Item 3.01. Notice of Delisting or Failure to Satisfy a Continued Listing Rule or Standard; Transfer of Listing.

On June 15, 2021, Global Synergy Acquisition Corp. (the "Company") received a deficiency letter (the "Letter") from the Listing Qualifications Department of The Nasdaq Stock Market LLC ("Nasdaq") indicating that the Company is not in compliance with Nasdaq Listing Rule 5250(c)(1) of the Nasdaq Listing Rules as a result of its failure to timely file the Form 10-Q for the fiscal quarter ended March 31, 2021 (the "Form 10-Q").

On April 12, 2021, the staff of the Securities and Exchange Commission ("SEC") issued a public statement entitled "Staff Statement on Accounting and Reporting Considerations for Warrants Issued by Special Purpose Acquisition Companies ("SPACs")" (the "Statement"), which clarified guidance for all SPAC-related companies regarding the accounting and reporting for their warrants. The immediacy of the effective date of the new guidance set forth in the Statement resulted in a significant number of SPACs re-evaluating the accounting treatment for their warrants with their professional advisors, including auditors and other advisors responsible for assisting SPACs in the preparation of financial statements. This, in turn, resulted in the Company's delay in preparing and finalizing its financial statements as of and for the quarter ended March 31, 2021 and filing its Form 10-Q with the SEC by the prescribed deadline.

Under the Nasdaq Listing Rules, the Company has 60 calendar days from the date of the Letter to submit to Nasdaq a plan to regain compliance with the Nasdaq Listing Rules. The Company duly filed its Form 10-Q on June 2, 2021 and has regained compliance with the Nasdaq Listing Rules.
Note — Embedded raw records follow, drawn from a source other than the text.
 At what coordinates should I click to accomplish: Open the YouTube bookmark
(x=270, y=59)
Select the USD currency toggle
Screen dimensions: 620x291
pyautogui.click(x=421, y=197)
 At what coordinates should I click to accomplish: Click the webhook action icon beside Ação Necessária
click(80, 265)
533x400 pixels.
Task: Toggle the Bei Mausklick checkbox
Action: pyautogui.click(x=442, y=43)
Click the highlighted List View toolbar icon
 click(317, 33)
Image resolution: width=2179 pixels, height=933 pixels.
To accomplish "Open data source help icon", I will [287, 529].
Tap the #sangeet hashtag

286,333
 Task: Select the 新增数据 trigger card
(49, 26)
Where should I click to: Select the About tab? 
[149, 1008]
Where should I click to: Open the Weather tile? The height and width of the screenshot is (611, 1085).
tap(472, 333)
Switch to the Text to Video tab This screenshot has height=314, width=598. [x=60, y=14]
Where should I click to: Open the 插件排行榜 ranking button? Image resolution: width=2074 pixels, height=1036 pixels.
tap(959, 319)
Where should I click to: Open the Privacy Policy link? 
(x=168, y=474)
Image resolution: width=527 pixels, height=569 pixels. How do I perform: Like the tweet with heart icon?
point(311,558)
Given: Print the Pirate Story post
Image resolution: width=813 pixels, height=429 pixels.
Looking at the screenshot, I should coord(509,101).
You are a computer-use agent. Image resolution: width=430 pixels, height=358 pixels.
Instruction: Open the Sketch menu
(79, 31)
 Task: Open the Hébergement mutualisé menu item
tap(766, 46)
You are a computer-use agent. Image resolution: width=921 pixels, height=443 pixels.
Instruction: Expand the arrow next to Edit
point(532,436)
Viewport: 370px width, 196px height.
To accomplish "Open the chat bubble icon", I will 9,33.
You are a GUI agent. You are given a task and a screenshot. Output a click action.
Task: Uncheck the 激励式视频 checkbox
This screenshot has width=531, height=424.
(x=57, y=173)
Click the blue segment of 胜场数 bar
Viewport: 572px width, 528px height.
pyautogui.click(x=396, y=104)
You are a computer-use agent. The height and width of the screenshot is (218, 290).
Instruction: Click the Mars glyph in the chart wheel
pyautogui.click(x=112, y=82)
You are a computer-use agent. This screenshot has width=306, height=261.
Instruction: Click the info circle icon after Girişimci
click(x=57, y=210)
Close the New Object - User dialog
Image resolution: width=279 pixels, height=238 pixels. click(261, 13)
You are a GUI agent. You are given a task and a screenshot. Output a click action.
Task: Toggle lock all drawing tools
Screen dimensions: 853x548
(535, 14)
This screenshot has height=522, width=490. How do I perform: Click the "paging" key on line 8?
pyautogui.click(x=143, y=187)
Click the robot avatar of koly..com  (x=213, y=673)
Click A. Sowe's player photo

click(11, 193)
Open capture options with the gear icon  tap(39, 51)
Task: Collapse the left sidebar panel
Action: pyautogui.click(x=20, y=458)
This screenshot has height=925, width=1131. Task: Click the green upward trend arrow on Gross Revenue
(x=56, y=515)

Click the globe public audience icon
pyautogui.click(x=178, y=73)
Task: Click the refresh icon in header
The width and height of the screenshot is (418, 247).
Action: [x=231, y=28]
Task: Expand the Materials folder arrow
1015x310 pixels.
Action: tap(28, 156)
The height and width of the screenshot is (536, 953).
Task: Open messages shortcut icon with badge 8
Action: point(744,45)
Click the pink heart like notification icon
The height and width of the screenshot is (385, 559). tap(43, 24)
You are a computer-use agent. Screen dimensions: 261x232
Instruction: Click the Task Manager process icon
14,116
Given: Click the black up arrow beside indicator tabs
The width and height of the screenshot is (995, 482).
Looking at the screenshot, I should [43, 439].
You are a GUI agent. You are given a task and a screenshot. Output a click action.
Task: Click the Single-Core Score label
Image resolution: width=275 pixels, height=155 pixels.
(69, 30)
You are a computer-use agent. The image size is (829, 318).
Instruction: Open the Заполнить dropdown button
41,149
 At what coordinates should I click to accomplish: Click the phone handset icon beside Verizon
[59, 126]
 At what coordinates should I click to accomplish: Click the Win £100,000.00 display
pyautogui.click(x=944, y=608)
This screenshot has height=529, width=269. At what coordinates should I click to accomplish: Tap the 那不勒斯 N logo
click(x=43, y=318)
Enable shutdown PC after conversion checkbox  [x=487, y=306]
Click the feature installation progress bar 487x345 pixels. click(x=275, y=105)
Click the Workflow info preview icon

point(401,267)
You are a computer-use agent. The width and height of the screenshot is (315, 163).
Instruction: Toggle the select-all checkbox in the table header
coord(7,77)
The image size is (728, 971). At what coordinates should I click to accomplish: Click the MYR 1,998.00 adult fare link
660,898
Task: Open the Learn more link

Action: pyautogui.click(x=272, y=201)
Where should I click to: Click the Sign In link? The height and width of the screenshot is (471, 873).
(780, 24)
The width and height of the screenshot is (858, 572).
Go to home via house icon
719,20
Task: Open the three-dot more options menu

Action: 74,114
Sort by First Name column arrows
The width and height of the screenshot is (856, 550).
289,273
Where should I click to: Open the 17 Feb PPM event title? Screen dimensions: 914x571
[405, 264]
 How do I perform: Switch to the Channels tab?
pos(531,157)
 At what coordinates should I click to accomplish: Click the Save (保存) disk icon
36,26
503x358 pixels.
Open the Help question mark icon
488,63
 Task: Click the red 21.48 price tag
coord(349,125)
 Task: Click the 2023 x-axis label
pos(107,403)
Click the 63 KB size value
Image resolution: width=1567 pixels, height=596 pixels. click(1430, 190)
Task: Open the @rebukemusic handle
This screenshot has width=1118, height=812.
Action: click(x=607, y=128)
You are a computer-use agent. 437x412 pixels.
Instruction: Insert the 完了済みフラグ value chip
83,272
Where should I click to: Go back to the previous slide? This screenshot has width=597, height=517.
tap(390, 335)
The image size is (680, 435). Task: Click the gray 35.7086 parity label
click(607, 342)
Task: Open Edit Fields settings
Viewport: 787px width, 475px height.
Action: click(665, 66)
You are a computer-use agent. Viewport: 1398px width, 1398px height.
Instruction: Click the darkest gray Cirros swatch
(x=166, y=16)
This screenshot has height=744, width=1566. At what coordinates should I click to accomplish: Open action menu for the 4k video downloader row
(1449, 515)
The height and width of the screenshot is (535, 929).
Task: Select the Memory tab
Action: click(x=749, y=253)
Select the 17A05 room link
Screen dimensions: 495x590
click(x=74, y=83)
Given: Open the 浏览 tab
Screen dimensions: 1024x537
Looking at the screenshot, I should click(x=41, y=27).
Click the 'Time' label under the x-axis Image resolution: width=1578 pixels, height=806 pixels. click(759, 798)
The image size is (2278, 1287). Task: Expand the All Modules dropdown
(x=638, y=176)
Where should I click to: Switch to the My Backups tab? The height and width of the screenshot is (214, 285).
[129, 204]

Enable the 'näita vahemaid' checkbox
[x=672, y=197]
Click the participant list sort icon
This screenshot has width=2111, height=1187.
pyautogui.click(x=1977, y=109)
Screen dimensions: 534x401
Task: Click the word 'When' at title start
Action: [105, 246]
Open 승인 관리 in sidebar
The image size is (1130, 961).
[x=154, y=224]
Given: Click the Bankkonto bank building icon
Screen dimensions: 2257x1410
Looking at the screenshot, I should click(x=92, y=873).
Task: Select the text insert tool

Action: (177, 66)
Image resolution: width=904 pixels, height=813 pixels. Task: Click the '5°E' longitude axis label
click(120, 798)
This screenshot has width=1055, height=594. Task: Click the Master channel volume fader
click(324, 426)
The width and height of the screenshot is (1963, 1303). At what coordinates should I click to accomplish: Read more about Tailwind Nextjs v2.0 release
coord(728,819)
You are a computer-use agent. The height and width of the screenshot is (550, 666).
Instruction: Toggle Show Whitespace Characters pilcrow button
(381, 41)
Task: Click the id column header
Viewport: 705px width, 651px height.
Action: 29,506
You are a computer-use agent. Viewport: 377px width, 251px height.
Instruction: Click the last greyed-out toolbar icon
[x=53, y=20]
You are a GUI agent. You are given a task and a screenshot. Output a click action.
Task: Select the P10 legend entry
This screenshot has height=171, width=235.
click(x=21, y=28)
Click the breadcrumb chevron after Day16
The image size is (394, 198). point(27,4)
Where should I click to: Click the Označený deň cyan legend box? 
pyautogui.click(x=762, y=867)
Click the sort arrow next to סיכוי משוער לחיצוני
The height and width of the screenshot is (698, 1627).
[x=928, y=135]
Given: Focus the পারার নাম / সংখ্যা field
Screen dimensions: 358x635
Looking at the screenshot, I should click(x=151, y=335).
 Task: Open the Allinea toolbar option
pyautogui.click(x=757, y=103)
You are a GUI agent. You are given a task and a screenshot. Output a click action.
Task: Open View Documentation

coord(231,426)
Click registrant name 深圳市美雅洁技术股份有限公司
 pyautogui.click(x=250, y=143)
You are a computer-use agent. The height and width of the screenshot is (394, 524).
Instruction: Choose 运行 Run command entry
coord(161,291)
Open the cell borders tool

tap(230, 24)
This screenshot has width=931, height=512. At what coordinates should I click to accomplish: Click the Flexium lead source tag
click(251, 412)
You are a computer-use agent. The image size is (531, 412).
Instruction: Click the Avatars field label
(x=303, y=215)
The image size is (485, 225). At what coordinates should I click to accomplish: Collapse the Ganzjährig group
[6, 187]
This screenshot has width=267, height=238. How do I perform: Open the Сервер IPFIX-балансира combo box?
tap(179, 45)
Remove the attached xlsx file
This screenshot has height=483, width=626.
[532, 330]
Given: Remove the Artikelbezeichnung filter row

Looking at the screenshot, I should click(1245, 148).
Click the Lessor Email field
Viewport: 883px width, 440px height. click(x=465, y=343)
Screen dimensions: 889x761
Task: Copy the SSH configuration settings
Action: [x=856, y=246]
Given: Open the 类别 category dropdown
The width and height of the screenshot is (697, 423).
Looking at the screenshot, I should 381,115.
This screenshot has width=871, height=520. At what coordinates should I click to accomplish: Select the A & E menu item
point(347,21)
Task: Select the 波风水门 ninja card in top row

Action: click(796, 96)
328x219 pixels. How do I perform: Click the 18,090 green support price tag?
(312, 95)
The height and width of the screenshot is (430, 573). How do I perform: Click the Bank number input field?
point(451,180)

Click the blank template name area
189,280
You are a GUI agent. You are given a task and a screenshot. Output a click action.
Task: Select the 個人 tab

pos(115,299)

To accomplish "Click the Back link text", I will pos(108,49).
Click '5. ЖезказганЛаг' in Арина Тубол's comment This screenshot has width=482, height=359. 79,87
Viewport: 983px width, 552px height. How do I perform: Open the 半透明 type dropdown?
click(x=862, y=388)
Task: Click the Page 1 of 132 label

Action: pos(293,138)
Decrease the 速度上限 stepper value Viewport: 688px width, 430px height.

Forward-Looking Statements


The Company's statements herein and in documents referenced herein are forward-looking statements within the meaning of the Private Securities Litigation Reform Act of 1995 and such statements are intended to be covered by the safe harbor provided by the same. These statements are based on the current beliefs and expectations of the Company's management and are subject to significant risks and uncertainties. Because these forward-looking statements involve risks and uncertainties, there are important factors that could cause future events to differ materially from those in the forward-looking statements, many of which are outside of the Company's control. These factors include, but are not limited to, a variety of risk factors affecting the Company's business and prospects. See "Risk Factors" in the Company's Registration Statement on Form S-1 relating to its initial public offering, annual, quarterly reports and subsequent reports filed with the SEC, as amended from time to time. The Company does not undertake to update the forward-looking statements to reflect the impact of circumstances or events that may arise after the date of the forward-looking statements.